**DATA FOR THE TASK:**
= Beginning of Section =

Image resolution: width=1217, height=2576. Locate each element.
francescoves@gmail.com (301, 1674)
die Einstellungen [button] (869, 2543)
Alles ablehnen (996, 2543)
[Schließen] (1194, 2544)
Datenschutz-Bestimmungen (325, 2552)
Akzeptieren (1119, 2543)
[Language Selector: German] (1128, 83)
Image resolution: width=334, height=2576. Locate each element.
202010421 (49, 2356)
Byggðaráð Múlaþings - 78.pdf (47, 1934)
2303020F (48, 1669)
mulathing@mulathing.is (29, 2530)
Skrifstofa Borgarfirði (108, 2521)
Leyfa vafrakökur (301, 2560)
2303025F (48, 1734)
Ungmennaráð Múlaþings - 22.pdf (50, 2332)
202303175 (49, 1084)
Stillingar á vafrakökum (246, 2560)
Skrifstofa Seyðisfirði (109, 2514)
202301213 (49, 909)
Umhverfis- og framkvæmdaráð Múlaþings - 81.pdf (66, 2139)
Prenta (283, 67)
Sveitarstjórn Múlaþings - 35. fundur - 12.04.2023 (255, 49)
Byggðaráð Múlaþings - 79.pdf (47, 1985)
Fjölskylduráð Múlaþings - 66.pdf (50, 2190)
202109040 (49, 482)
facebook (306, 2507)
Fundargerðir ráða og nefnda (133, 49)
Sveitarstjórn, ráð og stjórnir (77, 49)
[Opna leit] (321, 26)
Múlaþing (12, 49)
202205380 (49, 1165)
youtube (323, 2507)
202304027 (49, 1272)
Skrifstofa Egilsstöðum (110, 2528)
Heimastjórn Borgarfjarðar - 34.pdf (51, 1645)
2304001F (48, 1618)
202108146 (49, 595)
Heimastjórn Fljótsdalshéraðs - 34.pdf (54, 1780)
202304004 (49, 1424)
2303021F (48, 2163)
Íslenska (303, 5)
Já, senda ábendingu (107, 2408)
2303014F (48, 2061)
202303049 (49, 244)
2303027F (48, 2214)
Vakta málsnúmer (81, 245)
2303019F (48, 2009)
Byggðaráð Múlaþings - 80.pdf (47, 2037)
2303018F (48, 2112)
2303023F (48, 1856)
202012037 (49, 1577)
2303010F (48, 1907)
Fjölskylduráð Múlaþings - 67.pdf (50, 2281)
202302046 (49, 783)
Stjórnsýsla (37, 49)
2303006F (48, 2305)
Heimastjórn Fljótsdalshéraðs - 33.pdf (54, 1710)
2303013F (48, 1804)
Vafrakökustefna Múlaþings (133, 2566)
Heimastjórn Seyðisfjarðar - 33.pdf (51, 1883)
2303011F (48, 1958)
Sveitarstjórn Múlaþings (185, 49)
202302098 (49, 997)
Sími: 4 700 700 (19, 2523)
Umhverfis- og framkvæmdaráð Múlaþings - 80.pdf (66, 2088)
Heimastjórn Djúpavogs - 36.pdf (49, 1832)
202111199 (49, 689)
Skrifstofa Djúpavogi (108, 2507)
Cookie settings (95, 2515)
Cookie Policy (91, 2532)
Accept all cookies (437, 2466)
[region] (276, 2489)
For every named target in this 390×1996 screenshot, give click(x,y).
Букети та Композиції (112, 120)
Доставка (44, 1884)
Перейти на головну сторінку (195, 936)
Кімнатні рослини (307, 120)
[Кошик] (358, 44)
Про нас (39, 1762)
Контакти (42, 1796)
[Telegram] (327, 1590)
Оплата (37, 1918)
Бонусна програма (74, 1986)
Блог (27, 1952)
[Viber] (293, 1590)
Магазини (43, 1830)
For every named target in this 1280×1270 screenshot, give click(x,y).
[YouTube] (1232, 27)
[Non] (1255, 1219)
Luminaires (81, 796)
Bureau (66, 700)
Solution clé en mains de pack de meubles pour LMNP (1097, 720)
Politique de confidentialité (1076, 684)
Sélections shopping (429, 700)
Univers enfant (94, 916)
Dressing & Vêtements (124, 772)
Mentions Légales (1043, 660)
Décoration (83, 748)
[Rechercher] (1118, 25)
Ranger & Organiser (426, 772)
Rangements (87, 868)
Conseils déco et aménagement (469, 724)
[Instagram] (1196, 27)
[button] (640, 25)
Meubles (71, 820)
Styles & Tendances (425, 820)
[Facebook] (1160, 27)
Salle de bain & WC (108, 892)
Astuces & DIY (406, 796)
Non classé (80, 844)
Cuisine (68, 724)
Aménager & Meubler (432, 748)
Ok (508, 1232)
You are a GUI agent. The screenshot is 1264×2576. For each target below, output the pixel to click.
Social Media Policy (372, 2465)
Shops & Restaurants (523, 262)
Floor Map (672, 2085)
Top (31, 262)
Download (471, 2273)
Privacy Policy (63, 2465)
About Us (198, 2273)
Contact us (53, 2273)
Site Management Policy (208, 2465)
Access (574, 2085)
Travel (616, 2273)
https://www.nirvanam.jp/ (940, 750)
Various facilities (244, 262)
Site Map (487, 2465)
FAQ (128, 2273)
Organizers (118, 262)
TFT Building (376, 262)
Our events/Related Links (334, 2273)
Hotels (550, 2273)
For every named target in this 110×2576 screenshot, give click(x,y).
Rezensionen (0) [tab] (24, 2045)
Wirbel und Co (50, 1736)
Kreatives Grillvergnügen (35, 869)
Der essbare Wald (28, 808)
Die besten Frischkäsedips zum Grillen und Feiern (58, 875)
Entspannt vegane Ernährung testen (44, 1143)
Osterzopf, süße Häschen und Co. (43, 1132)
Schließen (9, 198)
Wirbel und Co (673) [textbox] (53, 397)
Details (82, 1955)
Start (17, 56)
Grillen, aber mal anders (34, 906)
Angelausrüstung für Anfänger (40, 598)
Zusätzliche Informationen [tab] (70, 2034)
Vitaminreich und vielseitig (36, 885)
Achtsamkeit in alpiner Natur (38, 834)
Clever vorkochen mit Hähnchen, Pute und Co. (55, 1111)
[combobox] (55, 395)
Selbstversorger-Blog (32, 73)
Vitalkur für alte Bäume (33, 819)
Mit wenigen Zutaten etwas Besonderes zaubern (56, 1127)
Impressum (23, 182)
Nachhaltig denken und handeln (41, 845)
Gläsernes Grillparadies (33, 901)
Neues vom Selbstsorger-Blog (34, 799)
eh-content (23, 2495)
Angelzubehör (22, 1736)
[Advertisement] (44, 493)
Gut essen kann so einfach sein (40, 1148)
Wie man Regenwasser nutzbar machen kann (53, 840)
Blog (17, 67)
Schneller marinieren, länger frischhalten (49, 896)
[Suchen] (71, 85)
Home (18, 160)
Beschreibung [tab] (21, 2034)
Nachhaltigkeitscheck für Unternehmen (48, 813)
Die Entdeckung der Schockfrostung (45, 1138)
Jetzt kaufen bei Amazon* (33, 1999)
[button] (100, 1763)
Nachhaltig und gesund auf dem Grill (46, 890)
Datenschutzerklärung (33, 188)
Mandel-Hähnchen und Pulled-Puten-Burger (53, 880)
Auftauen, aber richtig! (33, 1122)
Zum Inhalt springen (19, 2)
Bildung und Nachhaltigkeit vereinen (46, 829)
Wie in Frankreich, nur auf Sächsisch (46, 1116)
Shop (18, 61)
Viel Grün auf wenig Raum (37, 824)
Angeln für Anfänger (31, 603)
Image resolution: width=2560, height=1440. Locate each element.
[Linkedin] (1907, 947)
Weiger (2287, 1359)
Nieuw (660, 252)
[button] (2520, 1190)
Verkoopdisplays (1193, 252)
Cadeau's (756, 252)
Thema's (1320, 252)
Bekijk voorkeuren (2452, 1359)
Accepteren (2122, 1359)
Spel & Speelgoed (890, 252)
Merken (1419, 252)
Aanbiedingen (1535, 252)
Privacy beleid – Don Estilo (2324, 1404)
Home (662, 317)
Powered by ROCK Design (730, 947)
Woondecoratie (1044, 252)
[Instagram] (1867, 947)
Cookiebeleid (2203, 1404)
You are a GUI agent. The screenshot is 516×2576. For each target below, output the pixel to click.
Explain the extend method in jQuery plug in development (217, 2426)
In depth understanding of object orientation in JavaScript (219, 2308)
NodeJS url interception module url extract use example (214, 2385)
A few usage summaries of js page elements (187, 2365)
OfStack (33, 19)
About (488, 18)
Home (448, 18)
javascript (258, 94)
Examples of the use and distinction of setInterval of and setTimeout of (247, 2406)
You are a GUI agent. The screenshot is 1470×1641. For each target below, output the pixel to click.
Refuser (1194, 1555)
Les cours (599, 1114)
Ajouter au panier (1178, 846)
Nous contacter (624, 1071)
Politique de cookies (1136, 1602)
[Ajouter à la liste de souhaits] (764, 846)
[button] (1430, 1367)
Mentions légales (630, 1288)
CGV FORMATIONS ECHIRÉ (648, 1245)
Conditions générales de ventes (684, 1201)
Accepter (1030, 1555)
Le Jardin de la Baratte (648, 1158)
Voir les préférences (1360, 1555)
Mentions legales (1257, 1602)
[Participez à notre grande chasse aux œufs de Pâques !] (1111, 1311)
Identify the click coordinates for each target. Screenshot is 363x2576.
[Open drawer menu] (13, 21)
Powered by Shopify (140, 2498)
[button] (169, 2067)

= End of Section =

**WHAT YOU WILL DO:** Scan the lines above for the word "Fjölskylduráð". Return each one that has it.

**RESULT OF THIS EXERCISE:**
Fjölskylduráð Múlaþings - 66.pdf (50, 2190)
Fjölskylduráð Múlaþings - 67.pdf (50, 2281)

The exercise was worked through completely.